May 2019. Online at Brill.

Danish Yearbook of Philosophy 52, Special Issue: Revisiting the Idea of the University.

     Abstract: Current disputes over the nature and purpose of the university are rooted in a philosophical divide between theory and practice. Academics often defend the concept of a university devoted to purely theoretical activities. Politicians and wider society tend to argue that the university should take on more practical concerns. I critique two typical defenses of the theoretical concept—one historical and one based on the value of pure research—and show that neither the theoretical nor the practical concept of a university accommodates all the important goals expected of university research and teaching. Using the classical pragmatist argument against a sharp division between theory and practice, I show how we can move beyond the debate between the theoretical and practical concepts of a university, while maintaining a place for pure and applied research, liberal and vocational education, and social impact through both economic applications and criticism aimed at promoting social justice.


November 2018. Online at Cambridge Core.

Royal Institute of Philosophy Supplement 84, Cambridge University Press.

Edited book (co-editors: Simon Barker and Charlie Crerar), reviewed.

Contributors: Alison Bailey, Olivia Bailey, Heather Battaly, Simon Barker, Havi Carel, Quassim Cassam, Charlie Crerar, Miranda Fricker, Trystan S. Goetze, Heidi Grasswick, Keith Harris, Casey Rebecca Johnson, Ian James Kidd, Alessandra Tanesini.
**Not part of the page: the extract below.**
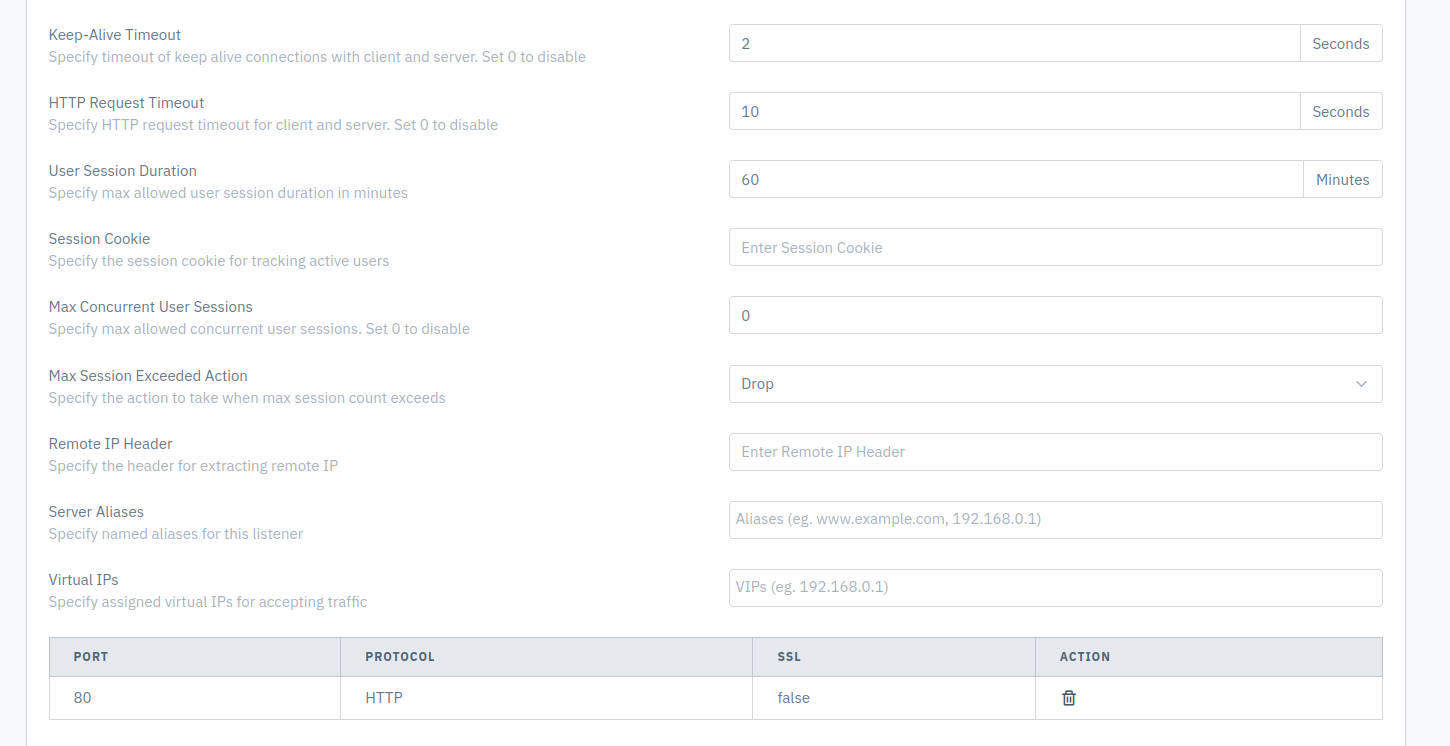Focus the Keep-Alive Timeout field
This screenshot has height=746, width=1450.
pyautogui.click(x=1014, y=44)
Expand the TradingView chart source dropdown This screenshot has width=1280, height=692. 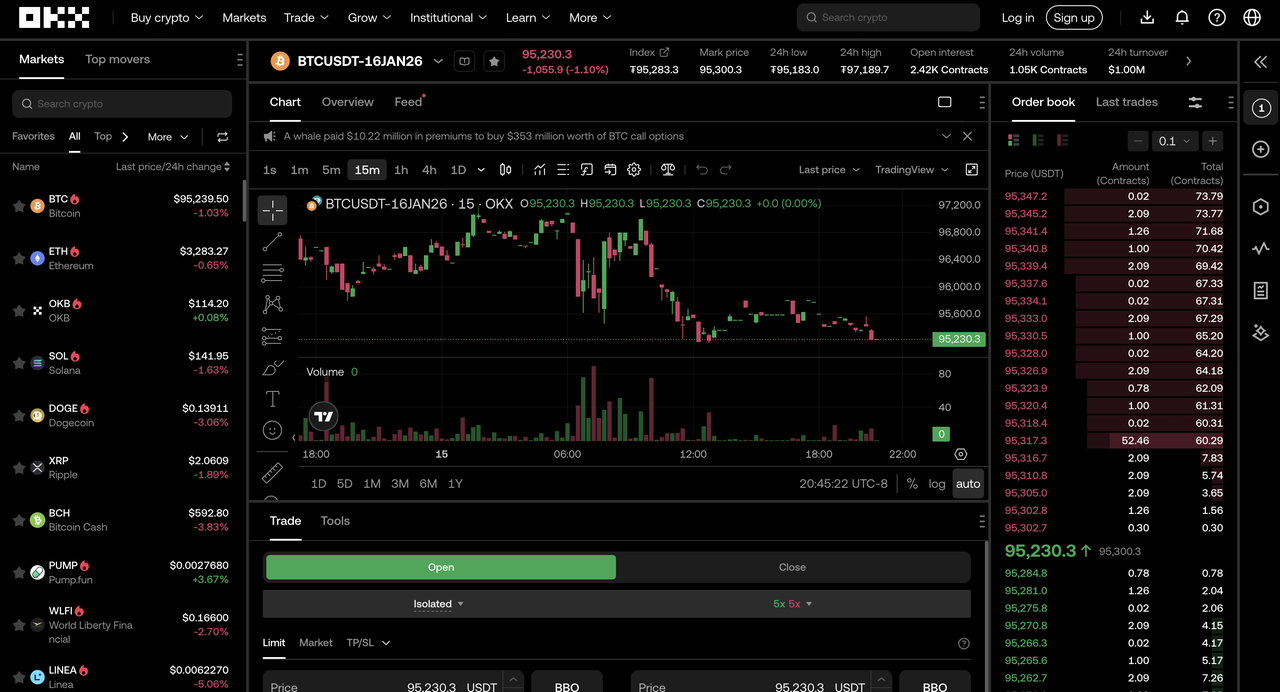click(x=911, y=170)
     From the Back Cover: How we engage in epistemic practice, including our methods of knowledge acquisition and transmission, the personal traits that help or hinder these activities, and the social institutions that facilitate or impede them, is of central importance to our lives as individuals and as participants in social and political activities. Traditionally, Anglophone epistemology has tended to neglect the various ways in which these practices go wrong, and the epistemic, moral, and political harms and wrongs that follow. In the past decade, however, there has been a turn towards the non-ideal in epistemology. This volume gathers new works by emerging and world-leading scholars on a significant cross section of themes in non-ideal epistemology. Articles focus on topics including intellectual vices, epistemic injustices, interpersonal epistemic practices, and applied epistemology. In addition to exploring the various ways in which epistemic practices go wrong at the level of both individual agents and social structures, the papers gathered herein discuss how these problems are related, and how they may be addressed.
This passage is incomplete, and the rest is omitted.